[[ EXTRACT TO READ open ]]

Nvidia kicks off next-generation AI with Rubin

Nvidia has kickstarted the next generation of AI with the launch of the Nvidia Rubin platform, comprising six new chips designed to deliver one AI supercomputer.

The Rubin platform uses extreme codesign across the six chips — the Nvidia Vera CPU, Nvidia Rubin GPU, Nvidia NVLink 6 Switch, Nvidia ConnectX-9 SuperNIC, Nvidia BlueField-4 DPU and Nvidia Spectrum-6 Ethernet Switch — to slash training time and inference token costs.

“Rubin arrives at exactly the right moment, as AI computing demand for both training and inference is going through the roof,” says Jensen Huang, founder and CEO of Nvidia. “With our annual cadence of delivering a new generation of AI supercomputers — and extreme codesign across six new chips — Rubin takes a giant leap toward the next frontier of AI.”

Named for Vera Florence Cooper Rubin — the American astronomer whose discoveries transformed humanity’s understanding of the universe — the Rubin platform features the Nvidia Vera Rubin NVL72 rack-scale solution and the Nvidia HGX Rubin NVL8 system.

[[ EXTRACT TO READ closed ]]

_TO DO_:
[1] Transcribe the Rubin article word for word, starting with "Nvidia kicks off" and going on through "inference token costs.".
[2] According to the Rubin article, who is the Rubin platform named for?
[3] Rewrite the paragraph of the Rubin article that begins "The Rubin platform uses extreme codesign" as a short list.
The material that comes next is separate from the Rubin article.

[[ DATA FOR ANALYSIS open ]]

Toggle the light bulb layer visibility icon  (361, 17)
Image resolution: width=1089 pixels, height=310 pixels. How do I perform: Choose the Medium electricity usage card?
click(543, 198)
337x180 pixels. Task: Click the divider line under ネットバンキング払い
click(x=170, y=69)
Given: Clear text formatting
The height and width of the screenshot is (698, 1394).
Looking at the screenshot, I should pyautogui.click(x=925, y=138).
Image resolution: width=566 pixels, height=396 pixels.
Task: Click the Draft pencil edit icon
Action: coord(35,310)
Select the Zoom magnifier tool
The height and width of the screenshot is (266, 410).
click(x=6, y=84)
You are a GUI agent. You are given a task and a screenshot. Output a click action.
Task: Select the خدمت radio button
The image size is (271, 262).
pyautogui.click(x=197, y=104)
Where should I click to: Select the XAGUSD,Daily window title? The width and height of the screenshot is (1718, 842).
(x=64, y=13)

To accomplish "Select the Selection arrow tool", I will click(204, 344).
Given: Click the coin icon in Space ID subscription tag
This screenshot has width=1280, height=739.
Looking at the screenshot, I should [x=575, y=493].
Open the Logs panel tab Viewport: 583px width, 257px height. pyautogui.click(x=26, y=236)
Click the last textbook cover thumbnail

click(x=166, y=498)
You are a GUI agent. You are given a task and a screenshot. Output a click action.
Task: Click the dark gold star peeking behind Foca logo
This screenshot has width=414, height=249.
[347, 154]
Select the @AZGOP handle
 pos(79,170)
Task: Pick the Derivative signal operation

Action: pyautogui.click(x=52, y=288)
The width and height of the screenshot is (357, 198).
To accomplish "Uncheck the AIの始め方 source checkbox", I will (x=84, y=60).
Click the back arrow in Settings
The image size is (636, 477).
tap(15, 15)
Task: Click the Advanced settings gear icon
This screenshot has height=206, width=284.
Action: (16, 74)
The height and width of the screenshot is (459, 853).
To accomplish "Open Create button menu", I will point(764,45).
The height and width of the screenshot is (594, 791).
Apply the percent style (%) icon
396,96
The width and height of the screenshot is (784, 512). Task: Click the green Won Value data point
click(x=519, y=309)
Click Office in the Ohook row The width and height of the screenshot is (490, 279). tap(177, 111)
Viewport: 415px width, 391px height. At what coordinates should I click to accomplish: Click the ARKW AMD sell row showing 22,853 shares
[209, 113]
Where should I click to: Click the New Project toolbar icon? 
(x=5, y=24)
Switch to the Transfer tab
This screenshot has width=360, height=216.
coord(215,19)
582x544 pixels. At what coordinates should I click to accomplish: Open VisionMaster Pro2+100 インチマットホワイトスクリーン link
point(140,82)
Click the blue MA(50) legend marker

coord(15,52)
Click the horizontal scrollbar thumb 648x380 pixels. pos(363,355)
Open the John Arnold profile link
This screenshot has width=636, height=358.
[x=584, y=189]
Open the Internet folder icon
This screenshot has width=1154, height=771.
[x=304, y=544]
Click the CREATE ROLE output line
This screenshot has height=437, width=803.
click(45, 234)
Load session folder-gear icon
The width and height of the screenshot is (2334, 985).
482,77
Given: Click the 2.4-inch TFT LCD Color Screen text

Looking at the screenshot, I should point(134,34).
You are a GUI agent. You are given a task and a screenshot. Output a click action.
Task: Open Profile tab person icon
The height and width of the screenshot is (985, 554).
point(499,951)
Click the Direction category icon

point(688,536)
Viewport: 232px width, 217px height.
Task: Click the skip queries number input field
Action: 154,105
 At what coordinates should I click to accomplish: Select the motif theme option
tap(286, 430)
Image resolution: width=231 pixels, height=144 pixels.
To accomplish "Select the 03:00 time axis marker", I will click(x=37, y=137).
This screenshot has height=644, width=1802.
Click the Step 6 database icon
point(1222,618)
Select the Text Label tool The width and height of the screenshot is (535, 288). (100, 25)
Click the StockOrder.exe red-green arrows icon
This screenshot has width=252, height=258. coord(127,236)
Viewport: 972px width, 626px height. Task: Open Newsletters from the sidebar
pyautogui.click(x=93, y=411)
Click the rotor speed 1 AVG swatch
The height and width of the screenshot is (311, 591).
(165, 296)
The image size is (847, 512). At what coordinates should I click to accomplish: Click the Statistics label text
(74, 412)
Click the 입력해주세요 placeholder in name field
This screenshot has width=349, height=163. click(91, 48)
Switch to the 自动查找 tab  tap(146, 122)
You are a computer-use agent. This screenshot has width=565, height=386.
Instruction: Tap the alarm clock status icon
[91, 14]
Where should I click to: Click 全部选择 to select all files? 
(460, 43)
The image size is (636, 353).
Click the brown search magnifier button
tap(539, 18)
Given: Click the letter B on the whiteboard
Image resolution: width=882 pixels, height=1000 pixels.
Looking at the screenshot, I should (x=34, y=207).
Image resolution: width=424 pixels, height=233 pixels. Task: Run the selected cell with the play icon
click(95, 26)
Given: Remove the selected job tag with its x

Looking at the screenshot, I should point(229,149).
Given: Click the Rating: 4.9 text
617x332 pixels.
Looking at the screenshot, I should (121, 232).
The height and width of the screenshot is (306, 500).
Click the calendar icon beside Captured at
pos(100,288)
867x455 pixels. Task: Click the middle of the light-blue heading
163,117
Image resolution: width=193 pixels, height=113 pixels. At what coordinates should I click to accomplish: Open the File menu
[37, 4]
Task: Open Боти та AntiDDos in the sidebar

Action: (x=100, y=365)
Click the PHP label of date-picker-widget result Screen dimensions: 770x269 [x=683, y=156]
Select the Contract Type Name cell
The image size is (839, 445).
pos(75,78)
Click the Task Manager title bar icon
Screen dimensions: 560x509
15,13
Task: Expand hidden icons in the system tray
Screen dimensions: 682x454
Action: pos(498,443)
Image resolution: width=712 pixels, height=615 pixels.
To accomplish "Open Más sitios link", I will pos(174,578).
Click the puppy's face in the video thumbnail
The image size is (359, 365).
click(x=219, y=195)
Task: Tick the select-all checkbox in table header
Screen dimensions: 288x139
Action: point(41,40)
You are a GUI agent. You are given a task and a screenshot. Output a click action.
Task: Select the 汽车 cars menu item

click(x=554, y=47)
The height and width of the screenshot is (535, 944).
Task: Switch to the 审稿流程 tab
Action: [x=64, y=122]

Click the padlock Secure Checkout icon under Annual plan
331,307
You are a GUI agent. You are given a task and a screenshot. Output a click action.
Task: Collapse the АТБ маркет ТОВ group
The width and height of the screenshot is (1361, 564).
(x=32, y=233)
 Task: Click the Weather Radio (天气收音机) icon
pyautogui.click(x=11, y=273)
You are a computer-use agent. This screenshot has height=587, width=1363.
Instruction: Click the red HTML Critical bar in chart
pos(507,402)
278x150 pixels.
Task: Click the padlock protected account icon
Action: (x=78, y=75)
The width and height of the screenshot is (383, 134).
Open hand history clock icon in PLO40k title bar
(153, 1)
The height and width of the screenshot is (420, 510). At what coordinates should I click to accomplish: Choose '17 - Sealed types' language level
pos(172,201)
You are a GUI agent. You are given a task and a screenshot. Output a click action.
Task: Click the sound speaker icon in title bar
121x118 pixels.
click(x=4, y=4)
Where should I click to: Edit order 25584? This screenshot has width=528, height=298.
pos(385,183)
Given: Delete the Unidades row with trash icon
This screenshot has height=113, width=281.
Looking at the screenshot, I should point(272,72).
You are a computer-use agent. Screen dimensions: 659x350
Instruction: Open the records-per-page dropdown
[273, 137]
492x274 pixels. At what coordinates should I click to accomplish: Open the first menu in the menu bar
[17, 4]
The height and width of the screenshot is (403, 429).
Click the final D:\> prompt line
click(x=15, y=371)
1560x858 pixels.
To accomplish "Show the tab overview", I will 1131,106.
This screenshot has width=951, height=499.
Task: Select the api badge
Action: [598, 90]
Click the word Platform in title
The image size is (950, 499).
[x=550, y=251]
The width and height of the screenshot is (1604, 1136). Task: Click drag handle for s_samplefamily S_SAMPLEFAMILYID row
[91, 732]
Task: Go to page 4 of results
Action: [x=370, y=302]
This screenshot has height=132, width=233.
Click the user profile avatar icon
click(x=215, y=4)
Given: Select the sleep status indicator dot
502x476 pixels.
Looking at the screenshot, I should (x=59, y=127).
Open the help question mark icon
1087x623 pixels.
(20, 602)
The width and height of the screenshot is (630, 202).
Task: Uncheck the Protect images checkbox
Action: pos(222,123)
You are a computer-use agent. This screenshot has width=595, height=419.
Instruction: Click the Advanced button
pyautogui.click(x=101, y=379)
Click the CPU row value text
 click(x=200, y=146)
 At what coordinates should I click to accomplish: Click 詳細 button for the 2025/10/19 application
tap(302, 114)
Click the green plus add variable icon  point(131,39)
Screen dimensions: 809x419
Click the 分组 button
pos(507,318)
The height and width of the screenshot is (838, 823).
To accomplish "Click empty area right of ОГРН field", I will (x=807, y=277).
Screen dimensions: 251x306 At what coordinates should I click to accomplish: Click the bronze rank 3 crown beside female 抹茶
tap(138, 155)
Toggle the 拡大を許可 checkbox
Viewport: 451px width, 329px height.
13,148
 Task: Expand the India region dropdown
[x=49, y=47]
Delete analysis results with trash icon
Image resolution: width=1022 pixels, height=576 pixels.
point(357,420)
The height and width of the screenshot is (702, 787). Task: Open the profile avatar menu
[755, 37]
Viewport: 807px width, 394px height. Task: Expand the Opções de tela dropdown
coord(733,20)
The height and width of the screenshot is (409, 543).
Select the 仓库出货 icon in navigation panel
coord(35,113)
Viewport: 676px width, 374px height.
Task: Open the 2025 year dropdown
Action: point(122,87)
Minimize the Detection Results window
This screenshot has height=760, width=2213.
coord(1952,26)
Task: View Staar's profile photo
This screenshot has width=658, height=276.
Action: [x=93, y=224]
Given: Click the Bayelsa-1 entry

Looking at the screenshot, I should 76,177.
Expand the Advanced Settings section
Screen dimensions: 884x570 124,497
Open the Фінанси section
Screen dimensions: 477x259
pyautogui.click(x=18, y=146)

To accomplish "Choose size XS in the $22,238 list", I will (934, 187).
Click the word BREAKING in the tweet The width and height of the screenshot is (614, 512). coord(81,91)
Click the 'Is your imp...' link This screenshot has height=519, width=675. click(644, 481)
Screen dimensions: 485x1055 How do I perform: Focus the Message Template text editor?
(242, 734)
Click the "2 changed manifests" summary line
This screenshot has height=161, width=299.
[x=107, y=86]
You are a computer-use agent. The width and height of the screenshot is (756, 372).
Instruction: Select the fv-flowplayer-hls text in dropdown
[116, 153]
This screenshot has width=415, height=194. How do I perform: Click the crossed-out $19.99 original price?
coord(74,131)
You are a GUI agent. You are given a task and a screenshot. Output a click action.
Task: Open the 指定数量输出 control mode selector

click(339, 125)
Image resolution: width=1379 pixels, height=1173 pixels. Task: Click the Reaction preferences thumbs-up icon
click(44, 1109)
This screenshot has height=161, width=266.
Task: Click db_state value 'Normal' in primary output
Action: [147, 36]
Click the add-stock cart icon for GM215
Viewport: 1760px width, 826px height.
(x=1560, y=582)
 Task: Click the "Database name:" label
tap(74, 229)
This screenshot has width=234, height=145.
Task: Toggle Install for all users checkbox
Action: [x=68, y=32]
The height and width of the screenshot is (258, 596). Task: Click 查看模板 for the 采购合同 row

[[ DATA FOR ANALYSIS closed ]]

_RESULTS FOR EACH TASK_:
[1]
Nvidia kicks off next-generation AI with Rubin

Nvidia has kickstarted the next generation of AI with the launch of the Nvidia Rubin platform, comprising six new chips designed to deliver one AI supercomputer.

The Rubin platform uses extreme codesign across the six chips — the Nvidia Vera CPU, Nvidia Rubin GPU, Nvidia NVLink 6 Switch, Nvidia ConnectX-9 SuperNIC, Nvidia BlueField-4 DPU and Nvidia Spectrum-6 Ethernet Switch — to slash training time and inference token costs.

[2] Vera Florence Cooper Rubin, the American astronomer whose discoveries transformed humanity's understanding of the universe.

[3]
- The Rubin platform uses extreme codesign across six chips:
  - Nvidia Vera CPU
  - Nvidia Rubin GPU
  - Nvidia NVLink 6 Switch
  - Nvidia ConnectX-9 SuperNIC
  - Nvidia BlueField-4 DPU
  - Nvidia Spectrum-6 Ethernet Switch
- Goal: slash training time and inference token costs.